====== Passage

TPA changes signal compliance crunch

THE FEDERAL Treasurer Peter Costello’s announcement last month that the Trade Practices Act 1974 is to be amended to include criminal sanctions has reinforced the need for compliance culture, a…

THE FEDERAL Treasurer Peter Costello’s announcement last month that the Trade Practices Act 1974 is to be amended to include criminal sanctions has reinforced the need for compliance culture, a leading lawyer said.

Bob Baxt AO, competition partner at Freehills, said Costello’s comments signalled the need for companies to start planning now for compliance with the new regime. Costello said that the Federal Government proposes to amend the law to make it a criminal offence for companies to engage in hard core cartel behaviour. Previously, cartel conduct has been classed as a civil breach of the TPA.

============
====== Records supplied

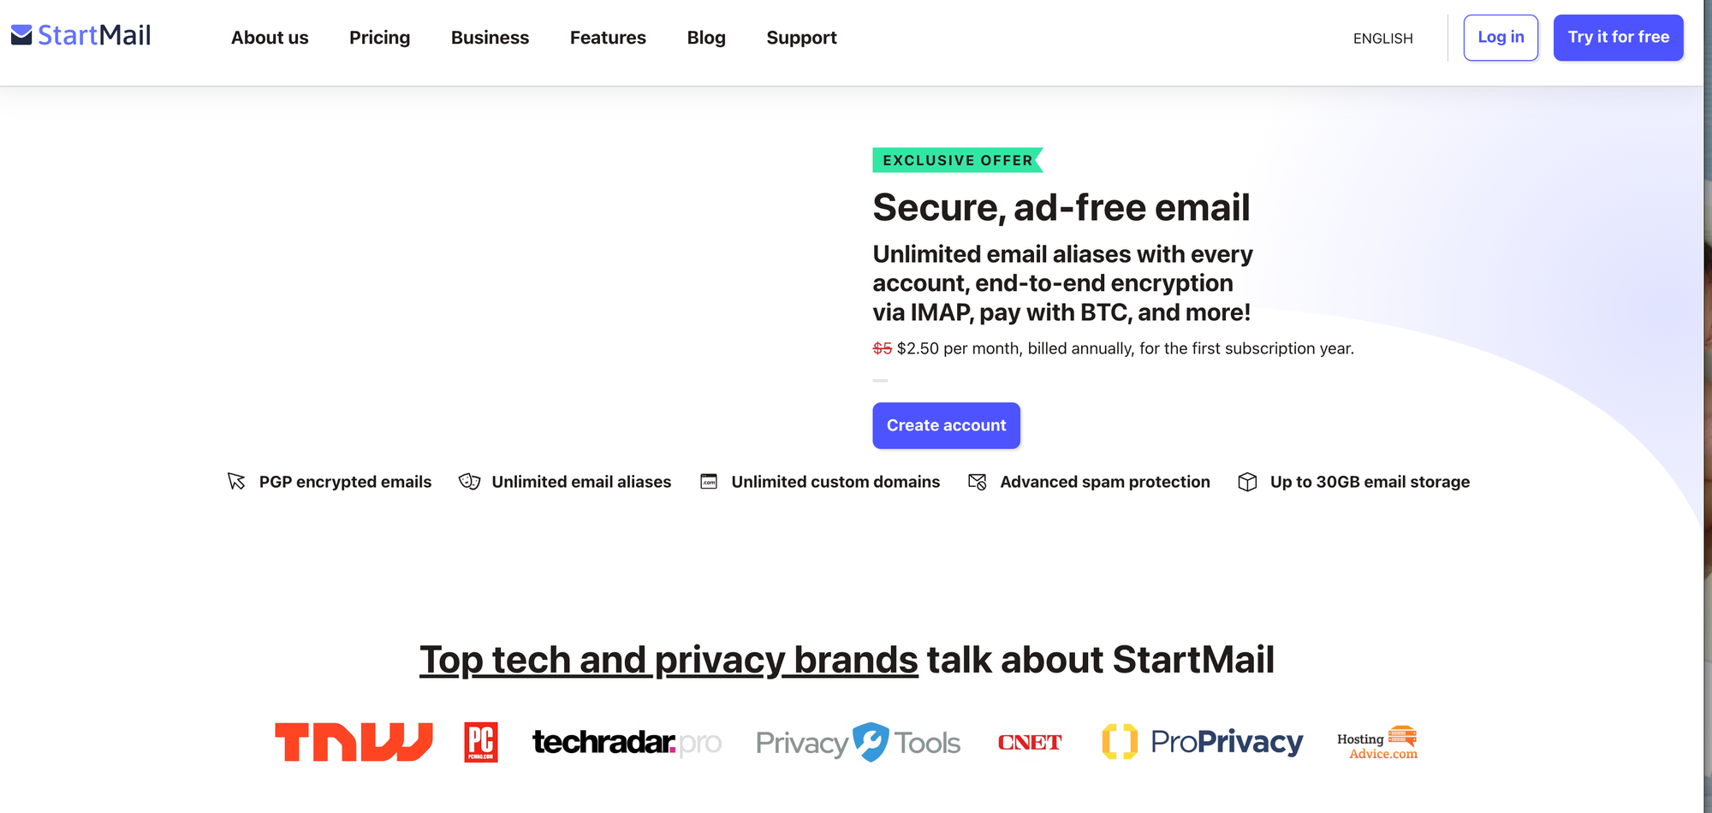This screenshot has width=1712, height=813.
Task: Click the masks icon for unlimited email aliases
Action: [x=467, y=482]
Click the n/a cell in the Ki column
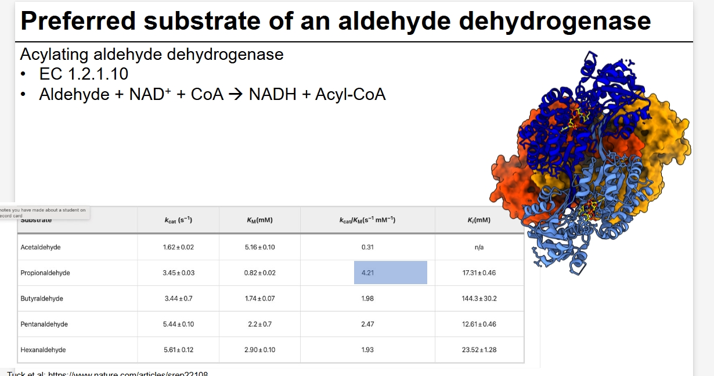The image size is (714, 376). (x=479, y=247)
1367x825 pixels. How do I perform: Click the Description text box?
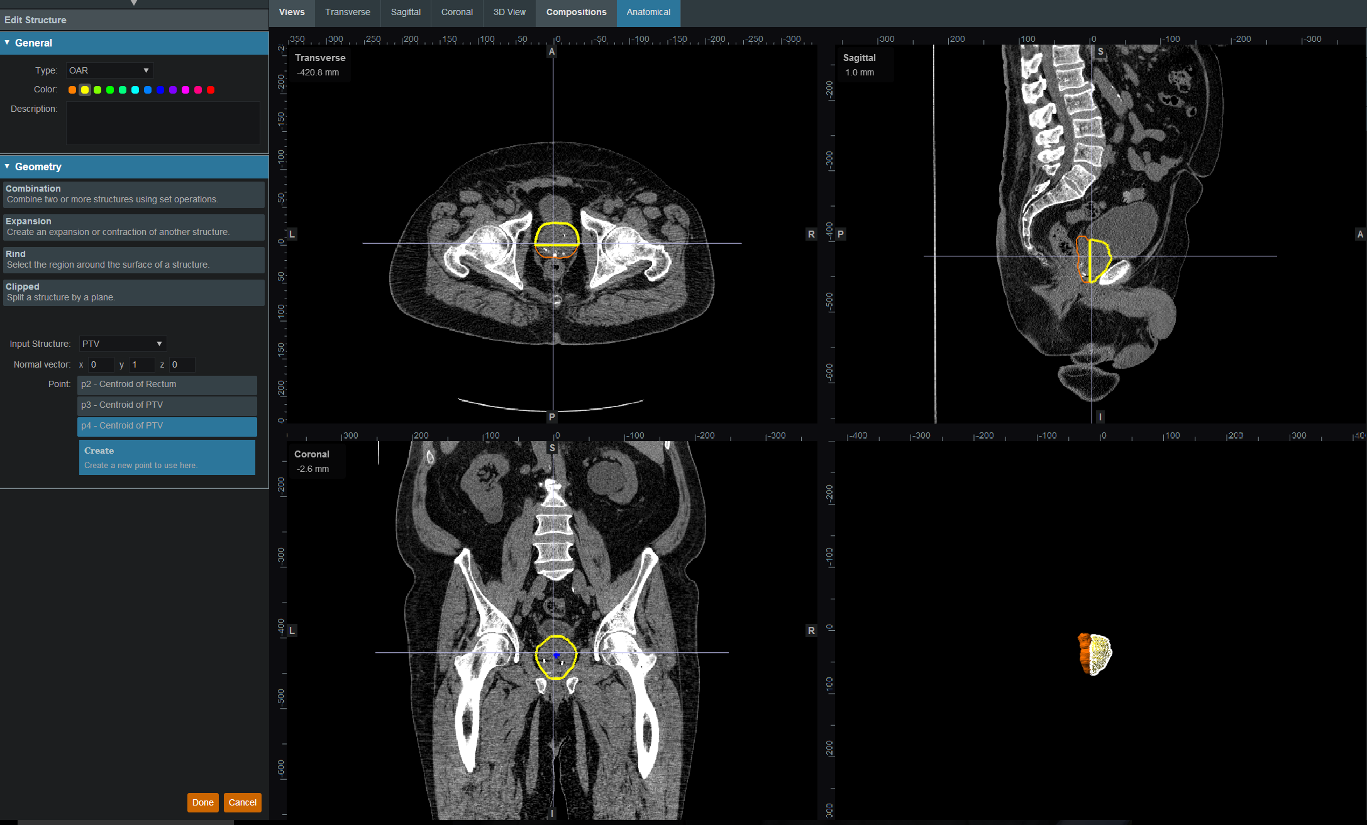[163, 123]
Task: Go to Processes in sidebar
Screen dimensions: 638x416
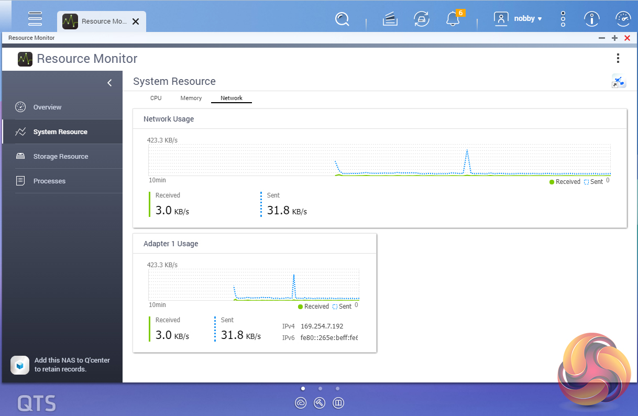Action: click(x=49, y=181)
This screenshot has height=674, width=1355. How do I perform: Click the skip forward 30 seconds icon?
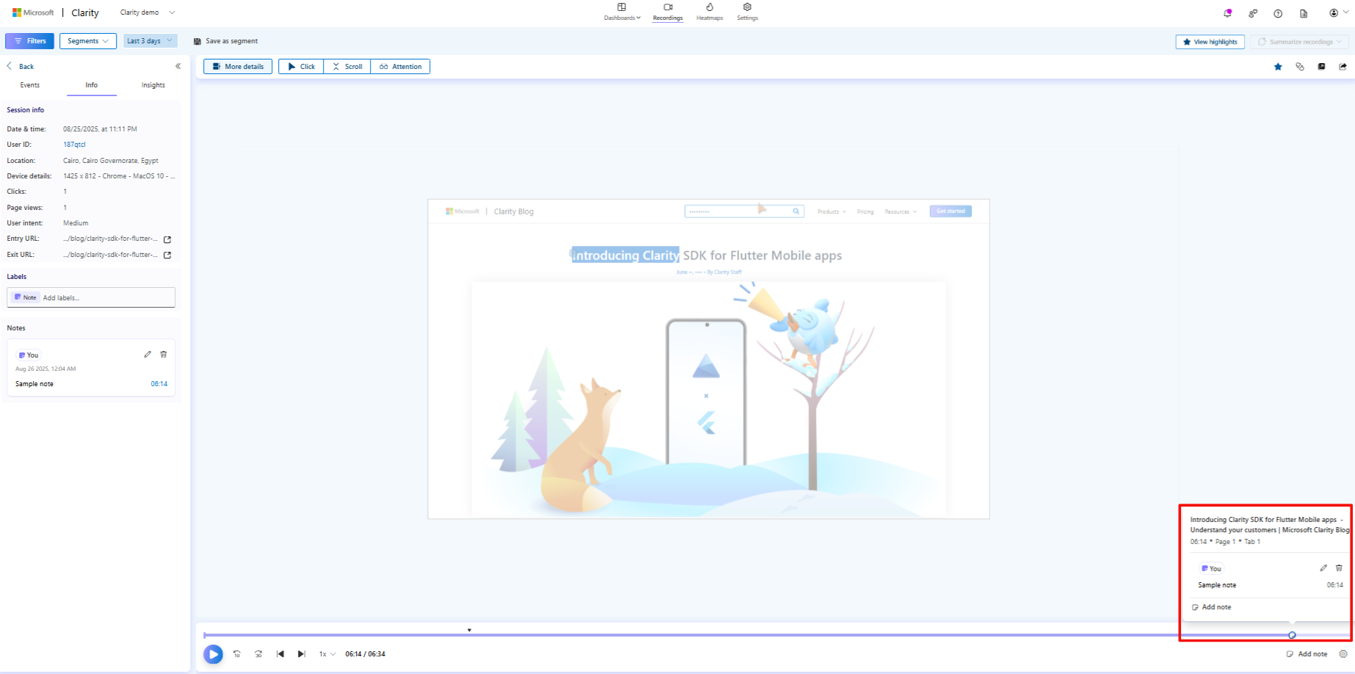coord(258,653)

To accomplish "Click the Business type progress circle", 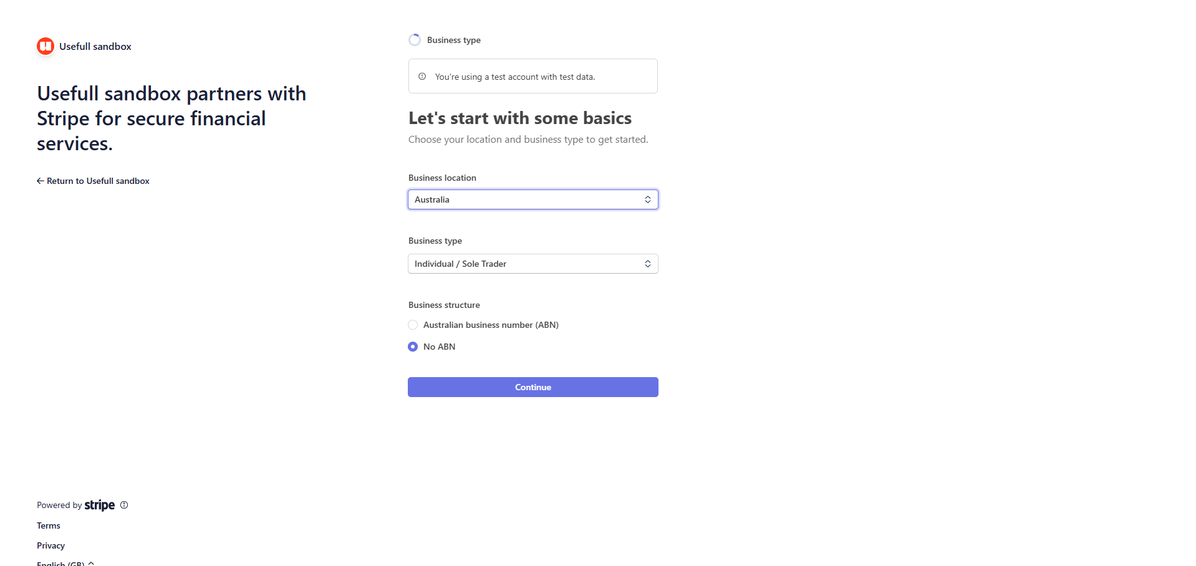I will pos(414,39).
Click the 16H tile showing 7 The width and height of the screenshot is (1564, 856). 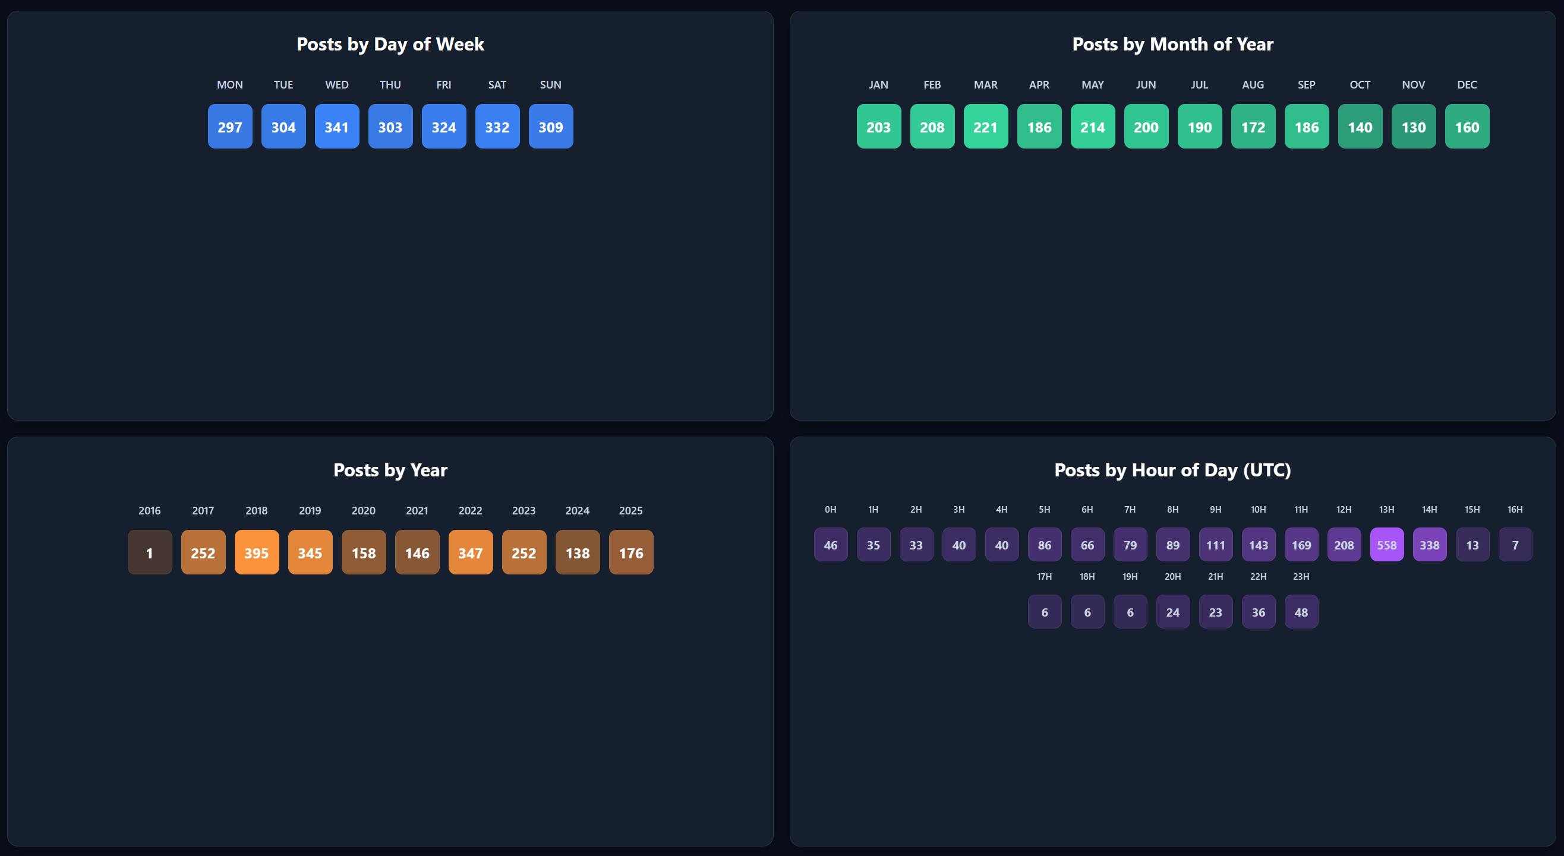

============

◆ Requests
- 1) From the article on the Trade Practices Act changes, extract the text from "Bob Baxt AO, competition" to "of the TPA." word for word.
- 2) Copy the listing verbatim, from its first line through the line containing "coord(258,653)", both ends included. Leave out the pictures.

◆ Outputs by task
- 1)
Bob Baxt AO, competition partner at Freehills, said Costello’s comments signalled the need for companies to start planning now for compliance with the new regime. Costello said that the Federal Government proposes to amend the law to make it a criminal offence for companies to engage in hard core cartel behaviour. Previously, cartel conduct has been classed as a civil breach of the TPA.

- 2)
This screenshot has width=1712, height=813.
Task: Click the masks icon for unlimited email aliases
Action: [x=467, y=482]
Click the n/a cell in the Ki column
The image size is (714, 376). (x=479, y=247)
1367x825 pixels. How do I perform: Click the Description text box?
[163, 123]
Task: Go to Processes in sidebar
Screen dimensions: 638x416
Action: click(x=49, y=181)
This screenshot has height=674, width=1355. How do I perform: Click the skip forward 30 seconds icon?
coord(258,653)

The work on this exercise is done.